*Trecho para leitura*.

━━━━━━━━━━━━━━━━━━━━

Governantes adoram emprestar o dinheiro do contribuinte para jornais, revistas ou emissoras que falem bem deles ou, pelo menos, mal não falem. Quem paga a conta é o público, quase sempre duas vezes.

Perda de tempo
Um curioso dedicou-se a coletar nomes que circulam como prováveis ministros de Lula. Teve o cuidado de listá-los em dois grupos. Num ficaram os que fazem muito sentido. Noutro, os que fazem algum sentido.
Muito sentido:
Casa Civil, José Dirceu.
Planejamento, Antônio Palocci.
Justiça, Márcio Thomaz Bastos.
Relações Exteriores, Rubens Ricupero.
Secretaria da Fome, José Graziano.
Algum sentido:
Previdência, Luiz Gushiken.
Fazenda, Aloizio Mercadante.
Banco Central, João Sayad.
Defesa, José Genoino.
Ciência e Tecnologia, Newton Lima.
Quando terminou, olhou a lista e deu-se conta: todos dez são políticos paulistas, são homens e nenhum é negro. A partir daí, passou a brincar de tirar paulistas da lista.

Nicholas Brady para presidente do BC

Pena que Lula não possa indicar Nicholas Brady para a presidência do Banco Central brasileiro. O ex-secretário do Tesouro americano lastimou que os mercados vivam na teta dos títulos do governo brasileiro, convidou os investidores a botar dinheiro na produção nacional e aconselhou seus pares a confiar no novo governo. Ensinou que os fundos de pensão americanos investem em papéis do governo só 5% de suas aplicações. No Brasil, os fundos fazem 60% de seus negócios com os juros da Viúva. Disse mais: "A principal atividade dos bancos brasileiros é emprestar ao governo". Poderia ter lembrado que a principal atividade do governo é recolher impostos da choldra para pagar juros aos bancos.

━━━━━━━━━━━━━━━━━━━━

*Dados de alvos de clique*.
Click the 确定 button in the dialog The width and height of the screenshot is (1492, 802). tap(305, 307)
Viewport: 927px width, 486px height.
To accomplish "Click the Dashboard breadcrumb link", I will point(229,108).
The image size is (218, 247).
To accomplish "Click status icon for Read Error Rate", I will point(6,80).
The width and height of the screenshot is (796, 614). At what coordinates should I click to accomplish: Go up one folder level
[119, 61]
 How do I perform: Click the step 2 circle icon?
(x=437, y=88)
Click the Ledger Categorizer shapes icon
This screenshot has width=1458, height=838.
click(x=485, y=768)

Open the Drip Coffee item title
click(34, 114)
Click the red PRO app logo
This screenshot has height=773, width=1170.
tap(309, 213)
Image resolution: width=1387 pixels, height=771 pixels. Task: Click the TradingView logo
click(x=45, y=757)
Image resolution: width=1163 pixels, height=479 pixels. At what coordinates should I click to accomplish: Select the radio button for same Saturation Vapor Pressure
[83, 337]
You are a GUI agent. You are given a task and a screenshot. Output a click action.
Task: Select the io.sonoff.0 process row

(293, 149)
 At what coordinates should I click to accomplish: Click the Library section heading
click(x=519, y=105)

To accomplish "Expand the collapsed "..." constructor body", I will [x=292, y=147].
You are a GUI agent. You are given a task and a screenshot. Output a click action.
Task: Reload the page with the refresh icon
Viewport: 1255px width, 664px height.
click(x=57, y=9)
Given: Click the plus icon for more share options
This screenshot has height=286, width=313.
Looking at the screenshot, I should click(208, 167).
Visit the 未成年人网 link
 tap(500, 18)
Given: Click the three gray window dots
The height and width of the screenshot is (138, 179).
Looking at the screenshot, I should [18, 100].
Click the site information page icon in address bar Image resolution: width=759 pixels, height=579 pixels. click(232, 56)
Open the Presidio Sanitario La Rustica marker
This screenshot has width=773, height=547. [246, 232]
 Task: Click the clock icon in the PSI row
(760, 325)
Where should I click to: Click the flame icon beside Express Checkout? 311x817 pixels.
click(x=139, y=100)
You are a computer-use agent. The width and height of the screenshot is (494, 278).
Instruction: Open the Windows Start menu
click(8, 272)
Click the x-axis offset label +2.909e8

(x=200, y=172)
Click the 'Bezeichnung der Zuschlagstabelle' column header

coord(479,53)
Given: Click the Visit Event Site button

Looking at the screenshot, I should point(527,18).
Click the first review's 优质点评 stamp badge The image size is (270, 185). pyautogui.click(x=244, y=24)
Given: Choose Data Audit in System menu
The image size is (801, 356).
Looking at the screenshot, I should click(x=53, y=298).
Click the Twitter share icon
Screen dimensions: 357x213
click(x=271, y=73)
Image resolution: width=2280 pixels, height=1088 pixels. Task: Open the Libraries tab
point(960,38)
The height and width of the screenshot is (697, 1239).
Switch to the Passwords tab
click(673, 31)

━━━━━━━━━━━━━━━━━━━━

*Exercícios propostos*.
1) Responda com base no trecho para leitura:
(a) Que nome aparece para a Casa Civil na lista dos que fazem muito sentido?
(b) Segundo Nicholas Brady, que parcela de suas aplicações os fundos de pensão americanos investem em papéis do governo?
(c) Ao olhar a lista pronta, de que o curioso se deu conta sobre os dez nomes?
2) Transcreva do trecho para leitura a passagem que começa em "Governantes adoram emprestar" e termina em "Central, João Sayad.".

*Respostas*.
1)
(a) José Dirceu.
(b) Só 5%.
(c) Todos são políticos paulistas, são homens e nenhum é negro.

2)
Governantes adoram emprestar o dinheiro do contribuinte para jornais, revistas ou emissoras que falem bem deles ou, pelo menos, mal não falem. Quem paga a conta é o público, quase sempre duas vezes.

Perda de tempo
Um curioso dedicou-se a coletar nomes que circulam como prováveis ministros de Lula. Teve o cuidado de listá-los em dois grupos. Num ficaram os que fazem muito sentido. Noutro, os que fazem algum sentido.
Muito sentido:
Casa Civil, José Dirceu.
Planejamento, Antônio Palocci.
Justiça, Márcio Thomaz Bastos.
Relações Exteriores, Rubens Ricupero.
Secretaria da Fome, José Graziano.
Algum sentido:
Previdência, Luiz Gushiken.
Fazenda, Aloizio Mercadante.
Banco Central, João Sayad.